- **Problem to solve**: Copy the lines below word for word, starting at the line that contains "For every named" and ending after the line that contains "Nicolas Provost (71, 349)".

- **Exercise data**:
________________

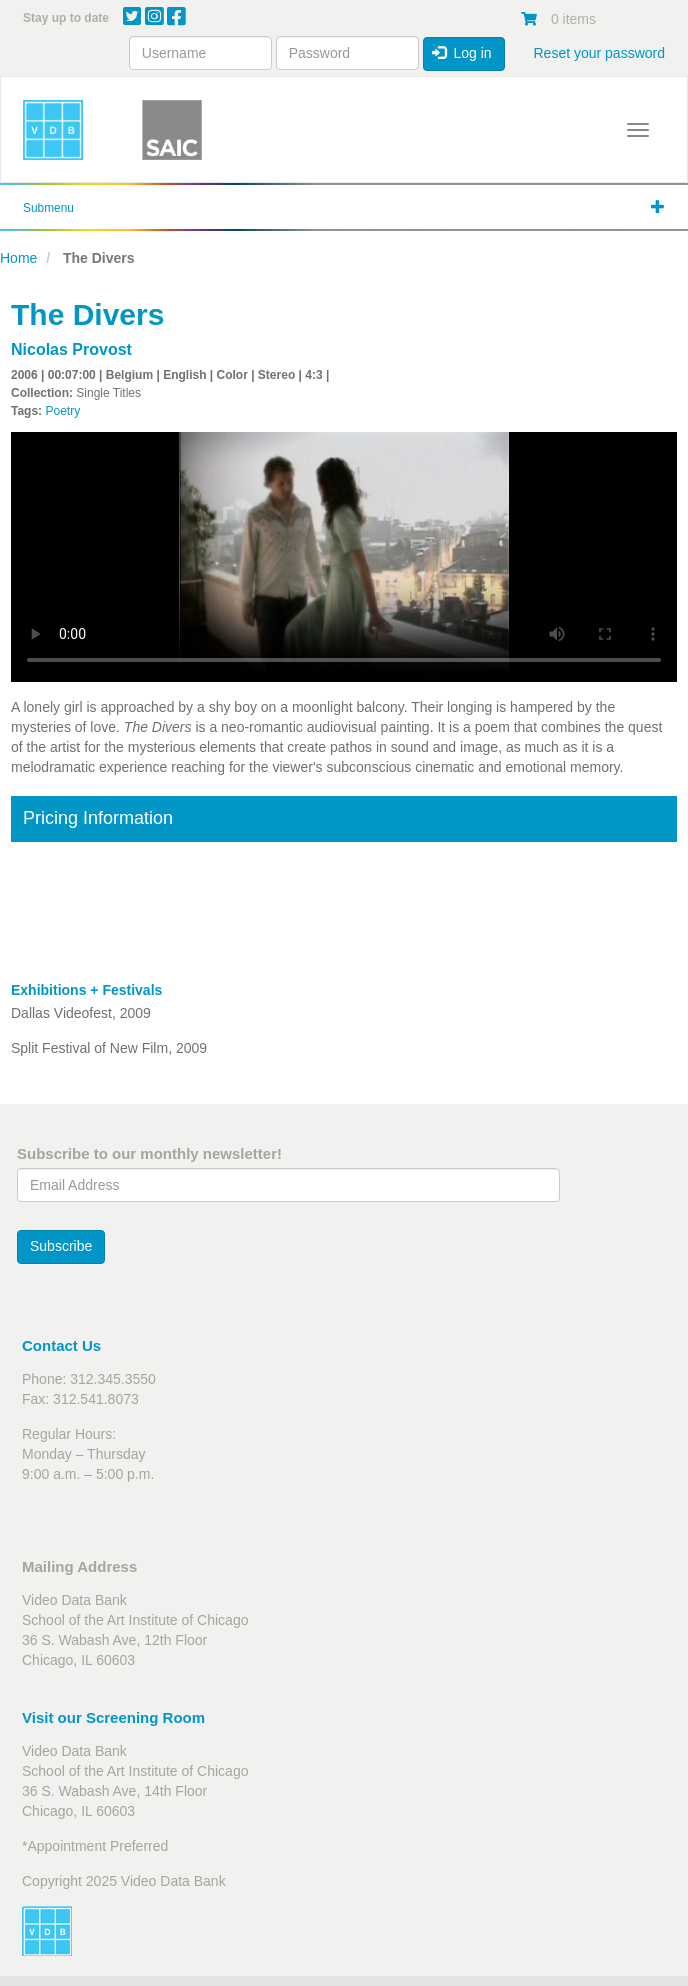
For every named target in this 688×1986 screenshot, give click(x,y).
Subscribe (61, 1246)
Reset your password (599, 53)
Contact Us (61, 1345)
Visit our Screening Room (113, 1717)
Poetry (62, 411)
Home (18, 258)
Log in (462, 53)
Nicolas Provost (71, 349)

________________

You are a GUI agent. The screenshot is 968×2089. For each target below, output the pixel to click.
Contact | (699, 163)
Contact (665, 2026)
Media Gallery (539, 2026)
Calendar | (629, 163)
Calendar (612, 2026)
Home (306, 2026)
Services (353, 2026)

________________

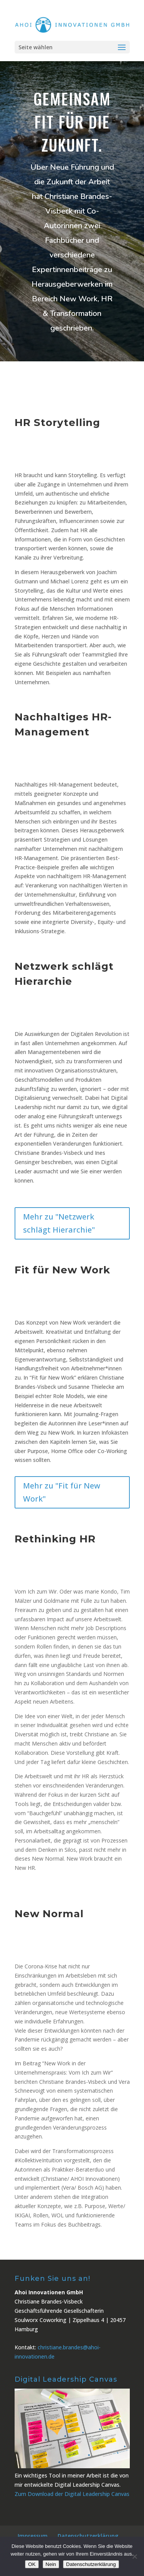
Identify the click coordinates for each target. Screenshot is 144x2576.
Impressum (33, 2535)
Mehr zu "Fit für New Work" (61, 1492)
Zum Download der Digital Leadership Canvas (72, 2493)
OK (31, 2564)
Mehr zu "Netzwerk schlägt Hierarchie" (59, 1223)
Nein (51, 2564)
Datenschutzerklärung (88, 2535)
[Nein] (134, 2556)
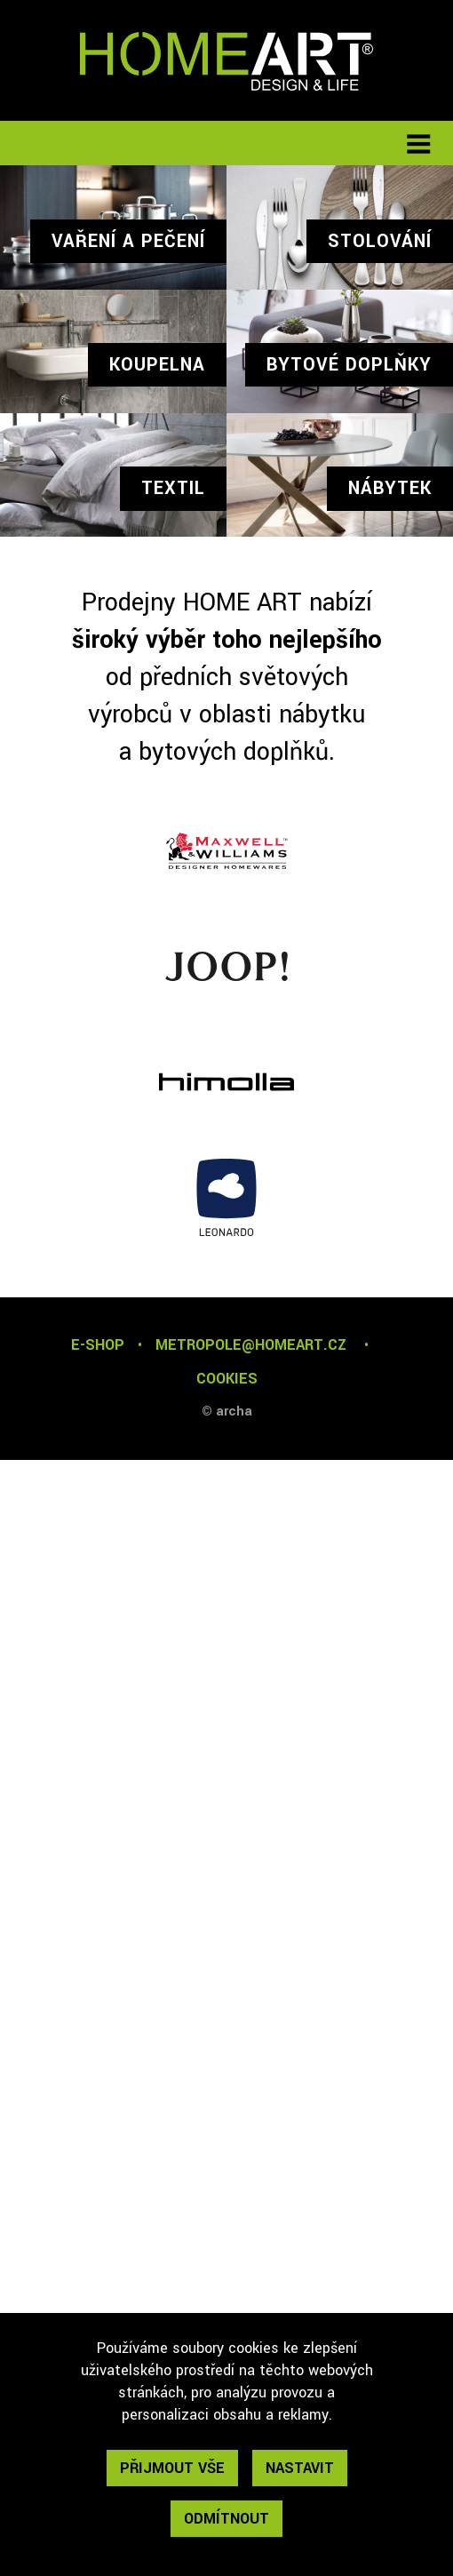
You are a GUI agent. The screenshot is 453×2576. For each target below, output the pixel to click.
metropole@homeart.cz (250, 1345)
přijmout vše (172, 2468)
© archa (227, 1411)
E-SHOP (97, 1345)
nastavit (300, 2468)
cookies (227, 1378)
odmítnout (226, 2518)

________________

- **Final answer**:
For every named target in this 688×1986 screenshot, give click(x,y).
Subscribe (61, 1246)
Reset your password (599, 53)
Contact Us (61, 1345)
Visit our Screening Room (113, 1717)
Poetry (62, 411)
Home (18, 258)
Log in (462, 53)
Nicolas Provost (71, 349)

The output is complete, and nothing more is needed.